Source:

==================================================

Abusing the Exceptions


In the opening paragraphs of Missouri’s Sunshine Law, it states the following:

It is the public policy of this state that meetings, records, votes, actions, and deliberations of public governmental bodies be open to the public unless otherwise provided by law.  Sections 610.010 to 610.200 shall be liberally construed and their exceptions strictly construed to promote this public policy.

Exceptions to the Sunshine requirements are enumerated and few. That is as it should be, as the business of the public should be open to the public whenever possible.

In section 610.026, it states that in the case of document requests, “Documents may be furnished without charge or at a reduced charge when the public governmental body determines that waiver or reduction of the fee is in the public interest because it is likely to contribute significantly to public understanding of the operations or activities of the public governmental body and is not primarily in the commercial interest of the requester.” This is the general practice of most entities from which we’ve made Sunshine requests, where fees have either been waived preemptively, abated upon request, or where it is not the practice of the entity to charge fees on small requests at all.

Most entities interpret the Sunshine law in favor of transparency. Ferguson consistently does the opposite. We start with the easy thing: The document request procedure in Ferguson results in endless delays, far beyond what the law allows in almost every case. And they never waive fees. One need only to browse the city’s sunshine portal to see requests which have languished far beyond the statutory due date. In most cases, they are not complicated requests that were delayed because they required staff attention, but rather, simple requests that somebody just didn’t get around to satisfying. One notable example: On June 24, somebody requested the employment contract of our new police chief. The document wasn’t released until July 28. Section 610.023(3) states that

Each request for access to a public record shall be acted upon as soon as possible, but in no event later than the end of the third business day following the date the request is received by the custodian of records of a public governmental body.  If records are requested in a certain format, the public body shall provide the records in the requested format, if such format is available.  If access to the public record is not granted immediately, the custodian shall give a detailed explanation of the cause for further delay and the place and earliest time and date that the record will be available for inspection.

==================================================

Extracted records:
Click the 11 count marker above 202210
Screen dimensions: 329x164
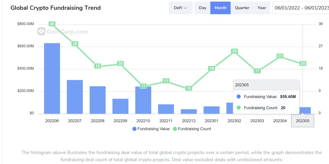coord(143,86)
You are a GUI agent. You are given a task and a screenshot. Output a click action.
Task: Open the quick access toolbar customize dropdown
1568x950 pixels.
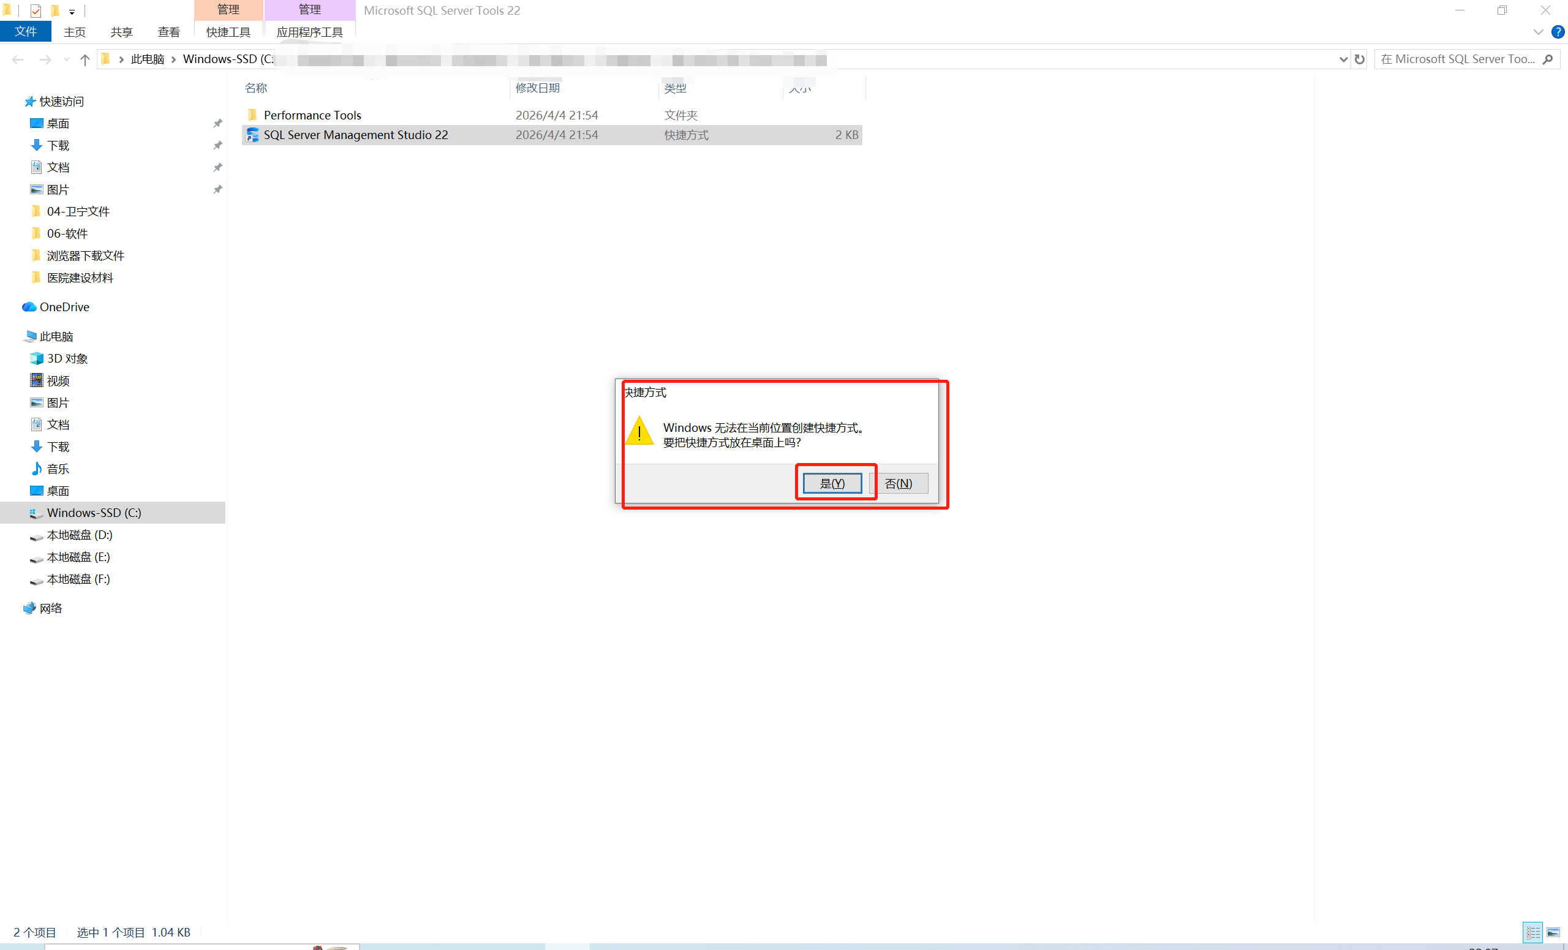point(72,11)
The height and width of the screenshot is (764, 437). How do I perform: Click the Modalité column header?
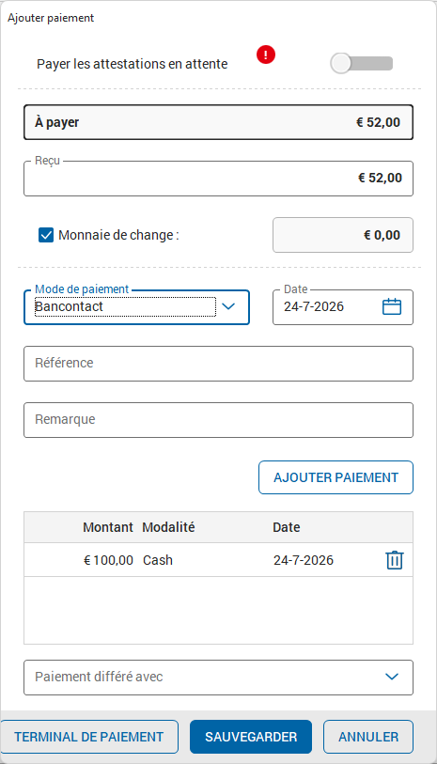click(x=168, y=527)
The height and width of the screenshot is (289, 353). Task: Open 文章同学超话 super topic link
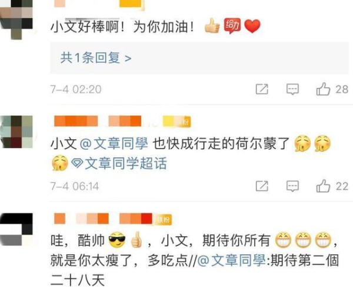(x=126, y=163)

==================================================

Written instruction A: In the article about Missouri's Sunshine Law, on what date was the new police chief's employment contract released?
Written instruction B: Write a continuation of the article about Missouri's Sunshine Law, picking up right after its final sentence.

Task answer A: July 28.

Task answer B:
This almost never happens, even with the most simple requests. That is to say, the city’s compliance rate for document requests is near zero. More serious to those who produce and read this publication, fees are never waived. The Ferguson Observer is the only publication which focuses on governance in our city. As a non-profit entity, there is no commercial or personal interest, only public interest. Yet the city uniformly declines to waive fees, forcing our reporters to pay out of pocket if they want to report a story. This policy has reduced the amount of information we are able to bring to our readers, to the detriment of us all.

The city’s misuse of the exceptions to open meetings is an even more serious matter. It is important to understand that these exceptions do not exist so that council members can avoid having discussions in front of community members who do not agree with them. They do not exist to prevent council members from being embarrassed, or to shield those doing business with the city from public scrutiny. They exist to protect specific, enumerated interests of the city which may be compromised by public disclosure, and to protect personal, proprietary information from misuse.

When these specific interests are not threatened by a public meeting, a closed session should not be held, even if it is lawful. Council has instead chosen to use the exceptions whenever possible, doing as much of the public’s business behind closed doors as the law allows. The selection of a city manager is but one example of a long string of inappropriate closed sessions, going back for years. Furthermore, the law requires that minutes be published of many of the closed sessions, in some cases within just a few days of the session. The latest of an endless series of violations of this law occurred just a few days ago: On August 17, council held a closed session on personnel. Minutes have not been posted for that closed meeting. On May 9, a special meeting was held for personnel. Minutes have been posted, but they are only for the public meeting – that is, a vote to go into closed session, a vote to adjourn, and nothing else. The law requires that appropriate elements of the closed meeting be disclosed.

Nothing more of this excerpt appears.